╔══

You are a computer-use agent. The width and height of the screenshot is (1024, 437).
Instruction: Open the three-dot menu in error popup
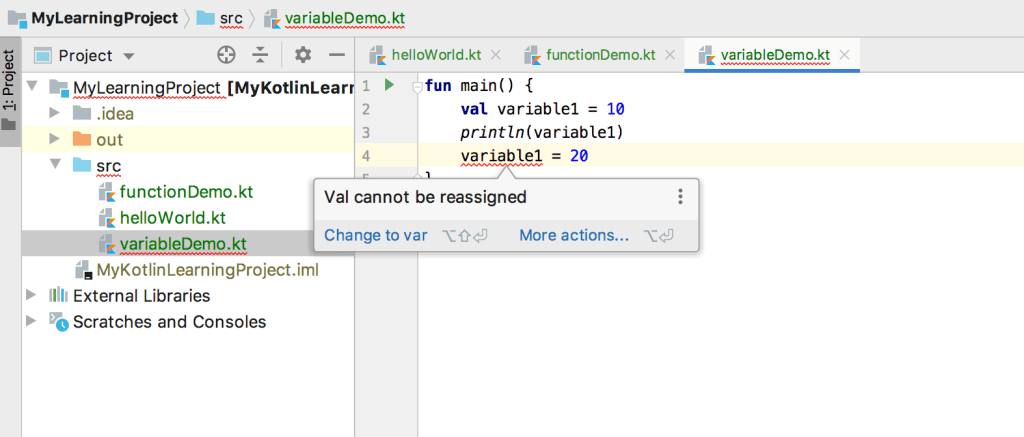[680, 197]
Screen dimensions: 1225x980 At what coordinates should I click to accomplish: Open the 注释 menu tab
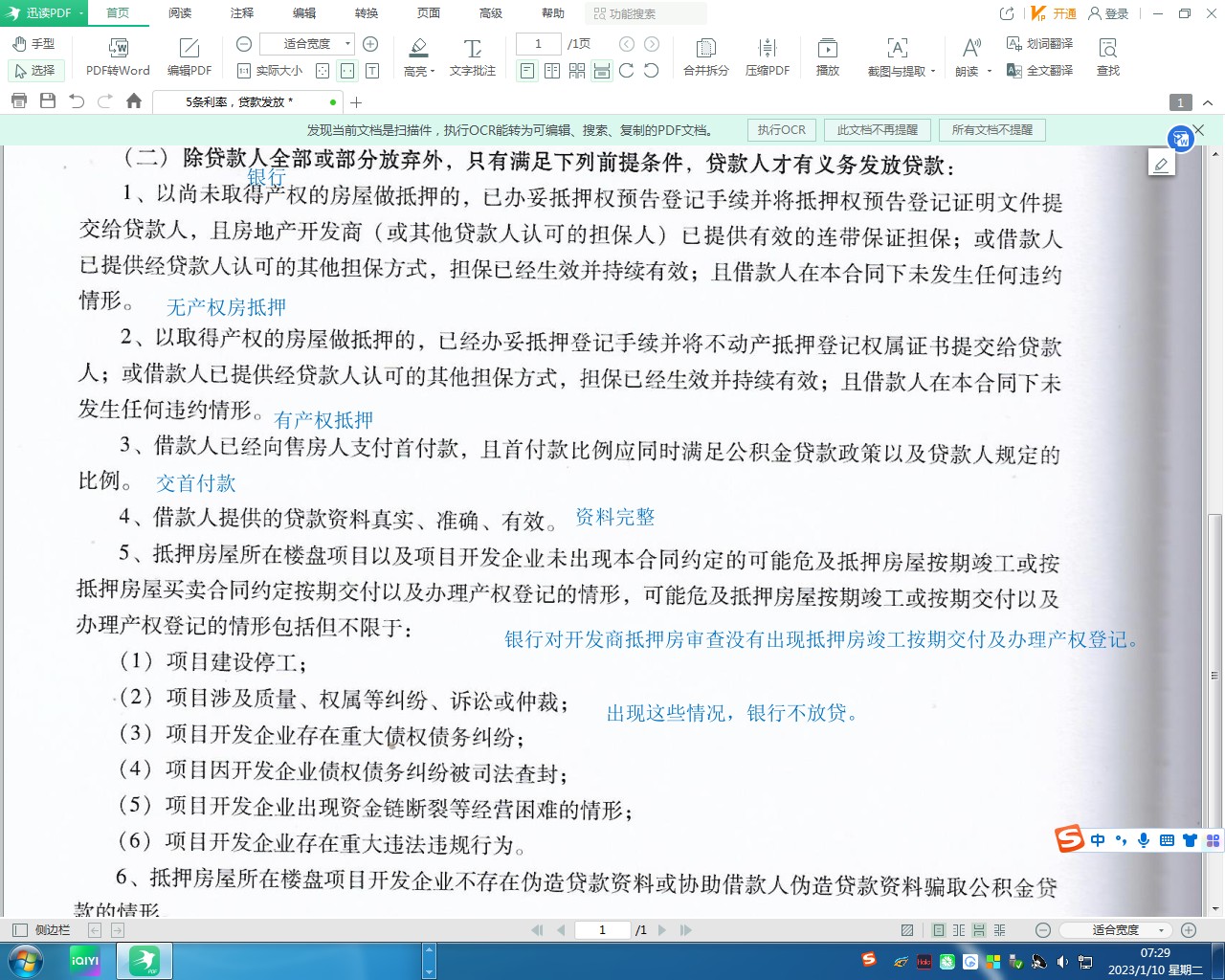(242, 13)
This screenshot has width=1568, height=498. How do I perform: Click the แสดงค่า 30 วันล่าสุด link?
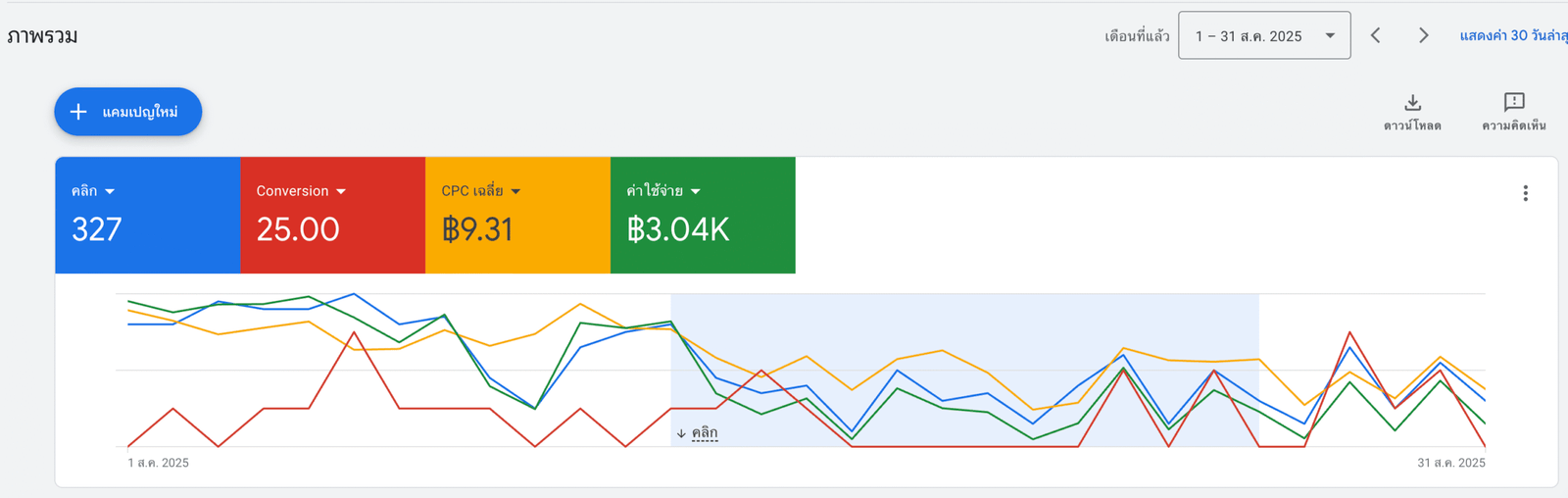(x=1512, y=36)
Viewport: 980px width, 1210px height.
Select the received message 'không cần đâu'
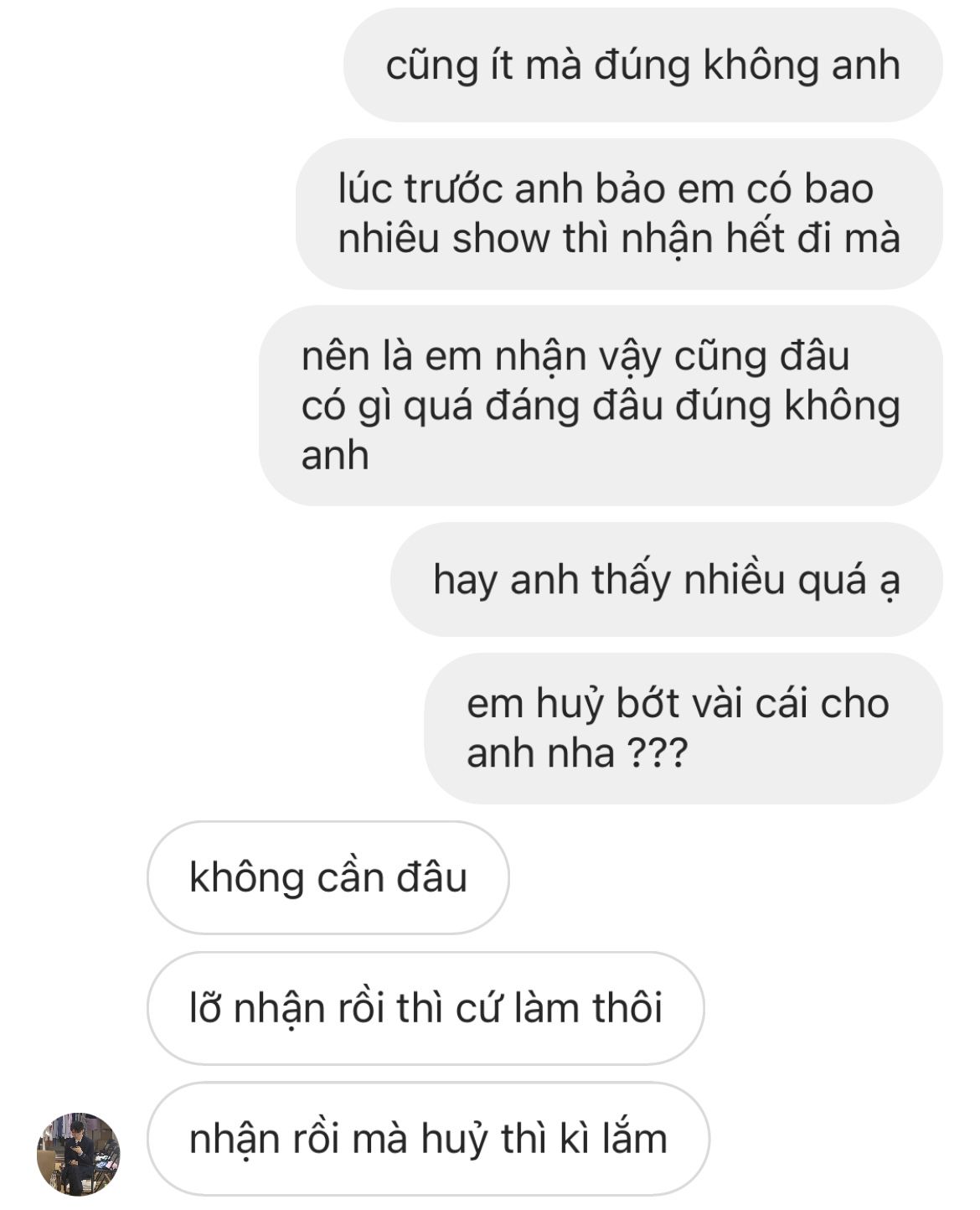pyautogui.click(x=328, y=877)

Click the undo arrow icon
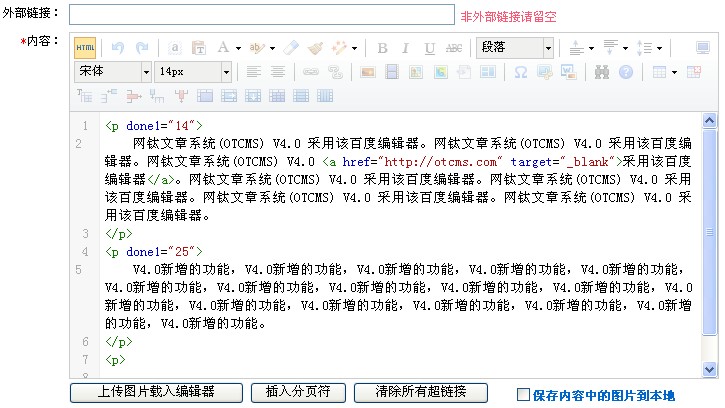[x=118, y=47]
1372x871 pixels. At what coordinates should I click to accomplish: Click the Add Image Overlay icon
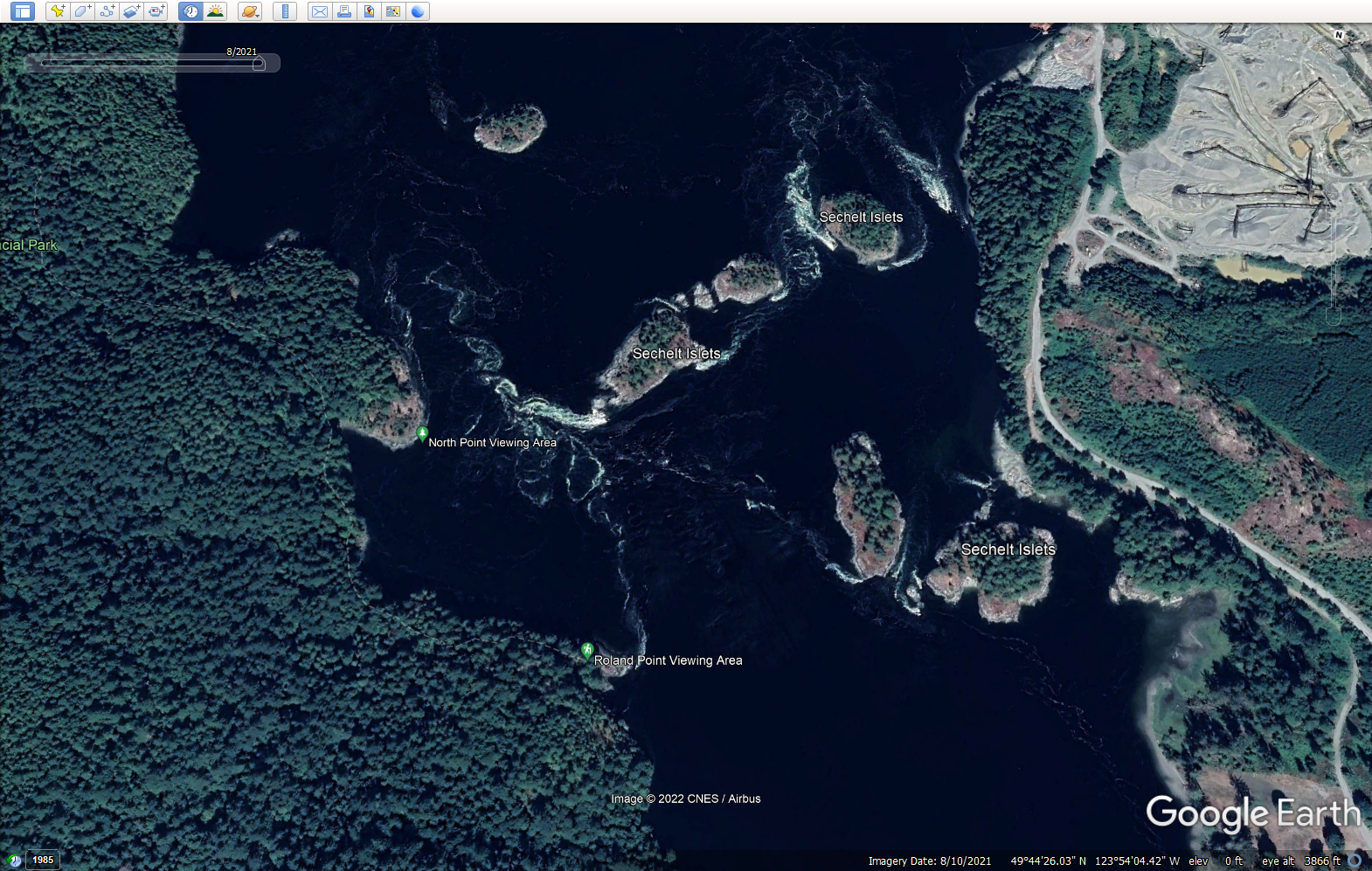click(131, 11)
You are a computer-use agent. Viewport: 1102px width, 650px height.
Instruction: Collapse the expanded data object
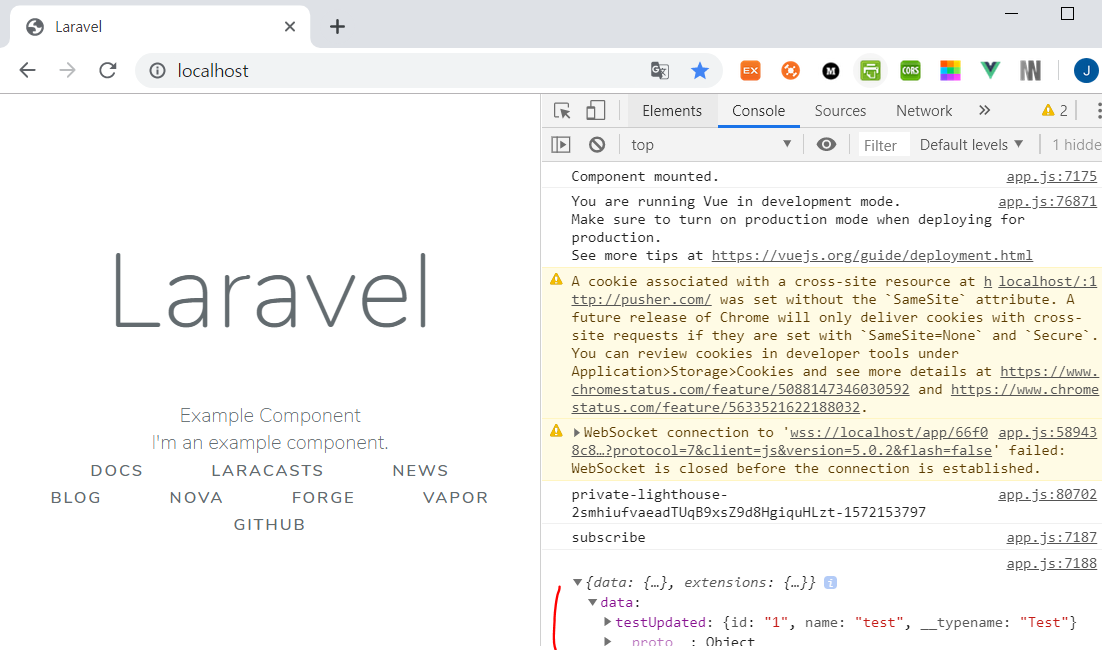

╚══

> _Activity_
Please reproduce, word for word, only the lines from the line that holds "This screenshot has" through the final line of the entries above, omitting any pictures.

> _Exercise output_
This screenshot has width=1568, height=498. How do I perform: Click the แสดงค่า 30 วันล่าสุด link?
(x=1512, y=36)
Viewport: 980px width, 1210px height.
Select the received message 'không cần đâu'
pyautogui.click(x=328, y=877)

Click the undo arrow icon
[x=118, y=47]
1372x871 pixels. At what coordinates should I click to accomplish: Click the Add Image Overlay icon
click(131, 11)
You are a computer-use agent. Viewport: 1102px width, 650px height.
Instruction: Collapse the expanded data object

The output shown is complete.